The court heard that Bussetti had frequently used racist terms including “Paki” and the N-word in other WhatsApp chats.

Among details given to the court were a message from Bussetti stating “N***** priest as well” in a conversation about the wedding of the Duke and Duchess of Sussex last year at which US preacher Bishop Michael Curry gave a sermon.

Mr Summers argued that content in the effigy footage was “nowhere near racist hate speech such as to take it outside Article 10”.

He cited comments made by Boris Johnson before he became prime minister including people in the Congo being “tribal warriors” with “watermelon smiles”, and a 2018 Daily Telegraph column in which the Tory MP described veiled Muslim women as “looking like letter boxes”.

This was, whatever one thinks of it, an artistic effort. It was a model. It was satirical. Mark Summers QC, defending

Mr Summers told the court: “We say that none of these things cross the high threshold of hate speech but all of them have emanated from the mouth of the man who is now our prime minister. And he has not been prosecuted for any of them.”

Of the effigy, Mr Summers went on: “This was, whatever one thinks of it, an artistic effort. It was a model.

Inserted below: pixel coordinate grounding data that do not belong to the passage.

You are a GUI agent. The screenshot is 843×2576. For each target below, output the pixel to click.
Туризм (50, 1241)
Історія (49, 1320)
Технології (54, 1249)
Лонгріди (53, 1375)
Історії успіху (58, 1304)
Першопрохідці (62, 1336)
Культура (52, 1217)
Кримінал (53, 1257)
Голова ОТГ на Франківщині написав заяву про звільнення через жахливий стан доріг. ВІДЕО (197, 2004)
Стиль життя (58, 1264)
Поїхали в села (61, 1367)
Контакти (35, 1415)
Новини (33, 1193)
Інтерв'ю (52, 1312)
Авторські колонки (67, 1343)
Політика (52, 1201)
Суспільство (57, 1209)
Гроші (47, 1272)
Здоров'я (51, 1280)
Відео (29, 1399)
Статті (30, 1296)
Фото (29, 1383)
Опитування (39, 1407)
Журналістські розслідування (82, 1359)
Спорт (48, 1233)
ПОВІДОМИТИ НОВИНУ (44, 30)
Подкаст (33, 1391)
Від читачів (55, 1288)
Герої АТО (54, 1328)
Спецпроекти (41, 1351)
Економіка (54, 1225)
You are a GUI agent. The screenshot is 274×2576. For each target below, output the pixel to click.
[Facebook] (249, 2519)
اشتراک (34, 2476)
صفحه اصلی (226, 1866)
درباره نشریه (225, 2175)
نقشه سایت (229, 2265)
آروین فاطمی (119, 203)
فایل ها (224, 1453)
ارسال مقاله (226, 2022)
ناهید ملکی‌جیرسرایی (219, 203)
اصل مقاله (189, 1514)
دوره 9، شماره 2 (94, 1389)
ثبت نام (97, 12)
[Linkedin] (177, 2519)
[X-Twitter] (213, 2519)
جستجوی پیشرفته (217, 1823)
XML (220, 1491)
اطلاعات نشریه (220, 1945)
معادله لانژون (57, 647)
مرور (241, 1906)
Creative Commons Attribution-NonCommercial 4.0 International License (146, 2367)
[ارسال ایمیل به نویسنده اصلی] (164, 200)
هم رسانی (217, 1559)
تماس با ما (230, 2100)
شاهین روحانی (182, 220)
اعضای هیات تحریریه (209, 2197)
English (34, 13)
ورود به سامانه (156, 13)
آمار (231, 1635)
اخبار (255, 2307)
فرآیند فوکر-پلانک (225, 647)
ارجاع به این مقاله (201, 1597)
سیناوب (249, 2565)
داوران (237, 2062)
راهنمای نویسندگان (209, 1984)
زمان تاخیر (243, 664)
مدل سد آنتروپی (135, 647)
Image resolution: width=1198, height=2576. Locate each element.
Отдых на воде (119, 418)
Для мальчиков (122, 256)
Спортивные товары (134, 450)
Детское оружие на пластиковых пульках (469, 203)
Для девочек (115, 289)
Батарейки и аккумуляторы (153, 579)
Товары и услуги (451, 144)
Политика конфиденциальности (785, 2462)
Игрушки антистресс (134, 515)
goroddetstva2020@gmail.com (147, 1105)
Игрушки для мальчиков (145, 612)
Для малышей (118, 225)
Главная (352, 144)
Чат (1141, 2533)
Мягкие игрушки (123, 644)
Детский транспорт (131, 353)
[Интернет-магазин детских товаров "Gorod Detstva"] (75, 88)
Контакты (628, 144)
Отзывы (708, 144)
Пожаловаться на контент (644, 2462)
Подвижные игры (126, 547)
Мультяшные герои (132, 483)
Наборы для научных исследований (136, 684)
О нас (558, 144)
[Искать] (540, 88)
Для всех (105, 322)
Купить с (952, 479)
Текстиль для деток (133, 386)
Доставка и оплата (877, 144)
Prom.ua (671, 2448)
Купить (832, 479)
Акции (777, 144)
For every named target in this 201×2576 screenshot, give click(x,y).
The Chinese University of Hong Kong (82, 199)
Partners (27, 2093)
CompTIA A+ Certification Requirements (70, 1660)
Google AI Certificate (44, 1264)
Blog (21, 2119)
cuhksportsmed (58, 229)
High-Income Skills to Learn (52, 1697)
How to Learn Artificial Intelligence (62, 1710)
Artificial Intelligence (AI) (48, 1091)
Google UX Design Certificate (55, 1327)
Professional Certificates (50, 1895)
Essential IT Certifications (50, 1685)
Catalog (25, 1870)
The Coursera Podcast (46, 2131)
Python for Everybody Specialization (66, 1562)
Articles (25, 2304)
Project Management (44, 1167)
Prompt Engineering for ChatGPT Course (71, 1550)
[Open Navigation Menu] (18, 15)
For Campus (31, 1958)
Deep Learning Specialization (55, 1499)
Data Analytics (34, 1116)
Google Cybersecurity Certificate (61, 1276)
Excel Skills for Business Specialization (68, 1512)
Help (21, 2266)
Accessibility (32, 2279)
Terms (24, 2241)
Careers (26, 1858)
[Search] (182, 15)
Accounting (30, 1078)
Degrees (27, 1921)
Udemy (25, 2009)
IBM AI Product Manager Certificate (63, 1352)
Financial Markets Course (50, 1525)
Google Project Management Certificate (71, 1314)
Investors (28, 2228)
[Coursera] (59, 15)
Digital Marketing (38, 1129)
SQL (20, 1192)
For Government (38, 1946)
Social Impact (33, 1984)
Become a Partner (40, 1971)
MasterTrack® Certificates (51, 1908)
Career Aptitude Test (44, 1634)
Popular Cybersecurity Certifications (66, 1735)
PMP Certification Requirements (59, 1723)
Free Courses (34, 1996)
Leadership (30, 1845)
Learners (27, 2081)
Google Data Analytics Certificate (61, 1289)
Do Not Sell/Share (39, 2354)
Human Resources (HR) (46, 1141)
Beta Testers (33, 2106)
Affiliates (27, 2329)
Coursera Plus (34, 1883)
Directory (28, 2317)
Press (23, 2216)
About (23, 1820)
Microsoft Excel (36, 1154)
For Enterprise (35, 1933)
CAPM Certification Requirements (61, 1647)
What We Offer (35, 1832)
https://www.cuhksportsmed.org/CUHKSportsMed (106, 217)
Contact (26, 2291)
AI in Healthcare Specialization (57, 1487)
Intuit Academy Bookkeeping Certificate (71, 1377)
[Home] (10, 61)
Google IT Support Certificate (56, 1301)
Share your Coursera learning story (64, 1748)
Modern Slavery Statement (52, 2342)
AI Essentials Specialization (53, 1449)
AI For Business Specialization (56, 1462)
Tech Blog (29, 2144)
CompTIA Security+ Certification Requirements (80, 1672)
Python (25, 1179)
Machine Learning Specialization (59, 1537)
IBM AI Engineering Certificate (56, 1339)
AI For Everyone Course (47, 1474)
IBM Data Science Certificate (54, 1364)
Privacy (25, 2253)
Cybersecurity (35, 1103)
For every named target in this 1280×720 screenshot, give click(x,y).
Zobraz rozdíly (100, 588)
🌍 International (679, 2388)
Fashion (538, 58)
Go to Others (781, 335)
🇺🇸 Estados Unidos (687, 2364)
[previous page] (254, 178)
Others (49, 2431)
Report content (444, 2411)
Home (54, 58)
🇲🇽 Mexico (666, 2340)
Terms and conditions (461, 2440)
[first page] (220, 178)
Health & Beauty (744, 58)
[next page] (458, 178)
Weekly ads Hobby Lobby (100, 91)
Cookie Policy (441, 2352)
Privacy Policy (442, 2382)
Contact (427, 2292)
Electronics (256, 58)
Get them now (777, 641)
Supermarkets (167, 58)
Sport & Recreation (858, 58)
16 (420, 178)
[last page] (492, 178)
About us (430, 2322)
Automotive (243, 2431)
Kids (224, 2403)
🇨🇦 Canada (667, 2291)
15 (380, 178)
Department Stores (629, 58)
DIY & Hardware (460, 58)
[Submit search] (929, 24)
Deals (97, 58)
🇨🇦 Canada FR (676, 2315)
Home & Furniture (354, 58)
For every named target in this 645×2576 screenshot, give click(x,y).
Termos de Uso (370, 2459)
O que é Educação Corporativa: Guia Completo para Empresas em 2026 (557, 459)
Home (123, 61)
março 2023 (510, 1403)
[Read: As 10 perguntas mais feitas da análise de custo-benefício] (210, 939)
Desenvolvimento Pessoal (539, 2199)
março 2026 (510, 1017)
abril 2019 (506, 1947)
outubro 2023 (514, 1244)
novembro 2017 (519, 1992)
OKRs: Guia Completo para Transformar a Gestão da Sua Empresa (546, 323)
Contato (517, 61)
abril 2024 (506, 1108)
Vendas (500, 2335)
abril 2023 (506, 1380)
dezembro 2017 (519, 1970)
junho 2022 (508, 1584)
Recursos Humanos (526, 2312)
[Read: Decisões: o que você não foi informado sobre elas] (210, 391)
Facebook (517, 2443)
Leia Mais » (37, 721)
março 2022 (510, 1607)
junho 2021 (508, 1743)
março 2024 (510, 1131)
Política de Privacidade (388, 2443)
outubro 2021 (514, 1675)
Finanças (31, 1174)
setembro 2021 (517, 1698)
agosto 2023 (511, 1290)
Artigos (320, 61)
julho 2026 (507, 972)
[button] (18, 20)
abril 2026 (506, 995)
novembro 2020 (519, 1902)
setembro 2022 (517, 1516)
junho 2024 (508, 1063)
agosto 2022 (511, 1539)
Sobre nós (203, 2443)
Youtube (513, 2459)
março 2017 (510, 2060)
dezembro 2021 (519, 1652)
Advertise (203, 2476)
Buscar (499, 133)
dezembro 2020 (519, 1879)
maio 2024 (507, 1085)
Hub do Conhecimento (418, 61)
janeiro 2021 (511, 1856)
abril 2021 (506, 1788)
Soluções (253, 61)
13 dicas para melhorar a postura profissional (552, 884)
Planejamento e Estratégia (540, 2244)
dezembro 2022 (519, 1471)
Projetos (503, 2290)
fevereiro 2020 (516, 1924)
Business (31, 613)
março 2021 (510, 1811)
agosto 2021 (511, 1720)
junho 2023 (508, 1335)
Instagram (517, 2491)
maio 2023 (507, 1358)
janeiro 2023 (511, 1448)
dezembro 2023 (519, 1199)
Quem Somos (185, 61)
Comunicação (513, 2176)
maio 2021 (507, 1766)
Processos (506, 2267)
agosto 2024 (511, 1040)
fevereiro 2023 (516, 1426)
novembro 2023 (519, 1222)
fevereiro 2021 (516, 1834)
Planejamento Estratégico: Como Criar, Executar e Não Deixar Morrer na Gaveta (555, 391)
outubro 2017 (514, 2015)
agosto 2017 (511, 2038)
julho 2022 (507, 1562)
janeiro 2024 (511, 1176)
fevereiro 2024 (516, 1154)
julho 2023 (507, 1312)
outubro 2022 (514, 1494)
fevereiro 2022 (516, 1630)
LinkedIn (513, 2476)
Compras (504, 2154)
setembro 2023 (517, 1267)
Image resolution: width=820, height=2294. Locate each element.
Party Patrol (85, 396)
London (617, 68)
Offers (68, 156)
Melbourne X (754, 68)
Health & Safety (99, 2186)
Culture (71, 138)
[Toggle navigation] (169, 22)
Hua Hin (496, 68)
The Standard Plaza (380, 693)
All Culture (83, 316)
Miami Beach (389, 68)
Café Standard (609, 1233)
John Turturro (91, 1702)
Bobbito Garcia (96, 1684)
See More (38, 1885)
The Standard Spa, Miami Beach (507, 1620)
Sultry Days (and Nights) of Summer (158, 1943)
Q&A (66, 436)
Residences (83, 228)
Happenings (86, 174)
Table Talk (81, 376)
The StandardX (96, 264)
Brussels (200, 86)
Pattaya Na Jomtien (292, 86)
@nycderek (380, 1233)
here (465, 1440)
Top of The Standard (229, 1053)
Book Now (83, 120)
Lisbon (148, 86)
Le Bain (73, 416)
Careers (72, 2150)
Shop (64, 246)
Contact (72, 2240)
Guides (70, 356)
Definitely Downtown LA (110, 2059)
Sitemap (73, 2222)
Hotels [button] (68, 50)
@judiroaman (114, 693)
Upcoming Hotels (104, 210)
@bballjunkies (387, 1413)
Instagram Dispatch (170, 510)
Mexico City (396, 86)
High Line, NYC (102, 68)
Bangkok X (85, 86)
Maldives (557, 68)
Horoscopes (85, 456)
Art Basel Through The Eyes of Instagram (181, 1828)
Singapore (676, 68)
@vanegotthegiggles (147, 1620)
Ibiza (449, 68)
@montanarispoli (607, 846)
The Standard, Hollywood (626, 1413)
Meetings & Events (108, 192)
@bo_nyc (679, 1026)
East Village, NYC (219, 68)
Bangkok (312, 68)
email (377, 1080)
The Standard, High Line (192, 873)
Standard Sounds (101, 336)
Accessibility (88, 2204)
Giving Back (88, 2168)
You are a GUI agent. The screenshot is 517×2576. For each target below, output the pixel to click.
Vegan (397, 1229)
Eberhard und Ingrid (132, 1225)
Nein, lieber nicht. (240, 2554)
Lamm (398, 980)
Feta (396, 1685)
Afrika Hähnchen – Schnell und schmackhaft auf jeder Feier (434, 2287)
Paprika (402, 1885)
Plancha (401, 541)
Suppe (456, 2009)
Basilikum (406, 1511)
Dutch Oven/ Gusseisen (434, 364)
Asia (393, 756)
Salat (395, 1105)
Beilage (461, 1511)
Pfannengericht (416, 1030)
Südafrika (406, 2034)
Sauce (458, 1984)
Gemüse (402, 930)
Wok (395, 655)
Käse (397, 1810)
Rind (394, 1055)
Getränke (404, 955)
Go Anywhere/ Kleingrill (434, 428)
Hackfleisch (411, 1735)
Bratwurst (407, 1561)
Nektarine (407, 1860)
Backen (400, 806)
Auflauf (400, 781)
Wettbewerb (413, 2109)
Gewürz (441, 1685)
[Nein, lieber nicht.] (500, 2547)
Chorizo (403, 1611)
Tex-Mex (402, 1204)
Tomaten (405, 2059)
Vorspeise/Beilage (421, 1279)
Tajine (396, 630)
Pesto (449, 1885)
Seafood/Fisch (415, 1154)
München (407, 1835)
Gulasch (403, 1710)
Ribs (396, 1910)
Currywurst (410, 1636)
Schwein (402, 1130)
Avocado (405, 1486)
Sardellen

It was satirical.”

Mr Summers also argued that an encrypted private WhatsApp chat cannot be considered a public communications network under the Communications Act 2003 that Bussetti is charged under.

But Chief Magistrate Emma Arbuthnot said, following an application to dismiss the case, that she was satisfied there is a case to answer on both counts.

Bussetti, wearing a grey suit and an open-necked white shirt, sat in the dock as the footage he does not dispute filming was played to Westminster Magistrates’ Court.

Laughter could be heard on the video as the model was placed on the bonfire and set alight in front of a group of around 30 people at the gathering on November 3.

The footage was branded “vile” by the aunt of 12-year-old Jessica Urbano Ramirez, who died in the blaze which claimed the lives of a total of 72 people in west London on June 14 2017.

In a statement read to the court, Sandra Ruiz said: “The video made a mockery of her death. To see people making a mockery of that is vile.”

The defendant voluntarily attended Croydon police station two days after the bonfire, by which time footage of the incident had been widely shared on the internet and featured on the news.

The court heard that Bussetti told police he had “no idea” why he had filmed the incident and sent it to two WhatsApp groups, which had a total of around 20 members.

In interview comments to officers which were read to the court, he added: “One of those stupid moments.”

He said: “It was just sick. There was no purpose. It was just a horrible video.”

Bussetti said he had not intended the video to go viral and that it did not support any agenda.

The trial was adjourned until August 22.

The defendant, from South Norwood, south-east London, was released on unconditional bail.